Dana White Is Right: In MMA, Teammates Must Be Ready and Willing to Fight

Levi NileContributor IIIJanuary 21, 2017

It is no surprise that in the world’s most demanding combat sport, friendships are formed within the walls of the hotboxes known as fight camps.

These fighters spend more time with each other than they do their own families. They train together, travel together, bunk together and eat together, laughing and crying all the way.

They also associate based upon the rightly acknowledged fact that iron sharpens iron, and thus a better fighter is going to make another better, like birds of a feather.

All of this is to be expected, and still, none of it is reason enough why training partners and teammates should not fight.

Yes, I am talking about Dan Henderson and Chael Sonnen. I’m also talking about Nick Diaz and Jake Shields, Josh Koscheck and Jon Fitch and so on.

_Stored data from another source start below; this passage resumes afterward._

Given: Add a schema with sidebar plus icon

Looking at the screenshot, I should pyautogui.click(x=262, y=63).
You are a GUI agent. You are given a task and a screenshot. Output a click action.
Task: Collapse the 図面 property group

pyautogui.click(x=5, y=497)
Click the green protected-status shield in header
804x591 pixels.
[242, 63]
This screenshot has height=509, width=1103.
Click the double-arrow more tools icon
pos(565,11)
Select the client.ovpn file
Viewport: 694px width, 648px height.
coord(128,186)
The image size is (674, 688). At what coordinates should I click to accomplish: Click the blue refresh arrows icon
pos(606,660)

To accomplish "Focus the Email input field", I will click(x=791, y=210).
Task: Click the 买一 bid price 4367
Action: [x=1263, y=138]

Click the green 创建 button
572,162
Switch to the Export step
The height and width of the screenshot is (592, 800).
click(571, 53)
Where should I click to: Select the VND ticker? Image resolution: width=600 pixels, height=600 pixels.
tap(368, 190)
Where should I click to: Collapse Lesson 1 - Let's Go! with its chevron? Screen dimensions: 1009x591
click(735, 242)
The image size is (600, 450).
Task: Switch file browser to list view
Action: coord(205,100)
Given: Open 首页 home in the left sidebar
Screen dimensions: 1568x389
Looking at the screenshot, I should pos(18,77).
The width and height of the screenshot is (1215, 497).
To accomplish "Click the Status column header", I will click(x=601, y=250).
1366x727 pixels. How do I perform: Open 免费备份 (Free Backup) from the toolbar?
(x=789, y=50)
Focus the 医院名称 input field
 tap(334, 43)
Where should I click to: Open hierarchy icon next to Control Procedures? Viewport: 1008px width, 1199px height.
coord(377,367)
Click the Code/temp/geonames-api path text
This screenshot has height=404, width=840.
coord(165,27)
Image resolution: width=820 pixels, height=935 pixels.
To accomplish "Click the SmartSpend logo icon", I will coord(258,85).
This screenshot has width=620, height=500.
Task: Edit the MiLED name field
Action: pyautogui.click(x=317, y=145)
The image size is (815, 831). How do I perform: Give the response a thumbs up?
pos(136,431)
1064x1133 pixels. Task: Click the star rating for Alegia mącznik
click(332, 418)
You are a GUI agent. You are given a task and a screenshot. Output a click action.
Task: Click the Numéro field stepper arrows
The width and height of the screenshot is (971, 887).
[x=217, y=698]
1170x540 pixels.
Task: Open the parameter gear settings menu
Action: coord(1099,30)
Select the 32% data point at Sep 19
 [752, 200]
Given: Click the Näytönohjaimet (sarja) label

It’s a hot topic as of late, and everyone seems to think it’s because Dana White just doesn’t understand the value of friendship, especially friendships formed in fight camps.

This is dead wrong. He totally understands it, and in no small way sympathizes with it.

He simply will not allow it to burn him and the UFC a second time, and that, ladies and gentlemen, is the way it should be.

When Tito Ortiz backed out of a fight with No. 1 contender Chuck Liddell, he basically held the light heavyweight title hostage for a good amount of time, all under the umbrella of “friendship.”

Sooner or later, a line has to be drawn. If you are going to fight in MMA, then anyone you befriend in your weight class or the weight classes above or below you can be a potential future opponent, and you had better be ready for it.

After all, that is your job.

To think anything to the contrary is to totally ignore the horrible precedent it sets, and the ramifications of that kind of thinking on down the line.

If fighters are given a “pass” on fighting their teammates (if divisional rankings call for it), then before you know it, a shocking portion of the MMA fighting community is going to be requiring a “pass” on fighting their friends, especially during title elimination bouts and title defenses.

These friendships will not be real, but formed for the sake of avoiding those fights that need to come to pass. After all, sometimes the best way to defeat a dangerous enemy is to make him your friend, and the sport is not served by this kind of thinking.

Combative sports are very demanding by their very nature. No one is disputing that teammate vs. teammate isn’t a hard situation to deal with, not only for the fighters but for the camp as well.

But it is also a necessary evil, and everyone should know it by now. It’s simply the cost of doing business in the fight game. This is especially true these days, when a head trainer may attract so many talented fighters that it seems like he’s collecting them.

Well, if he is, he should be collecting them to fight, not to posture.

As tightly knit as the MMA community is, the truth is still plain for all to see: Fighters fight with an eye toward becoming champion; the title must be contested honestly by the best available, friends or no.

People like to say that Dana White isn’t consistent, but in this area, he has never wavered.

Why else do you think he loves Chuck Liddell so much?

Because Liddell has had many good friends in the fight game, and he would not hesitate to fight any of them because it’s really nothing personal, no matter how much defeat might sting.

And that is just the way it has to be.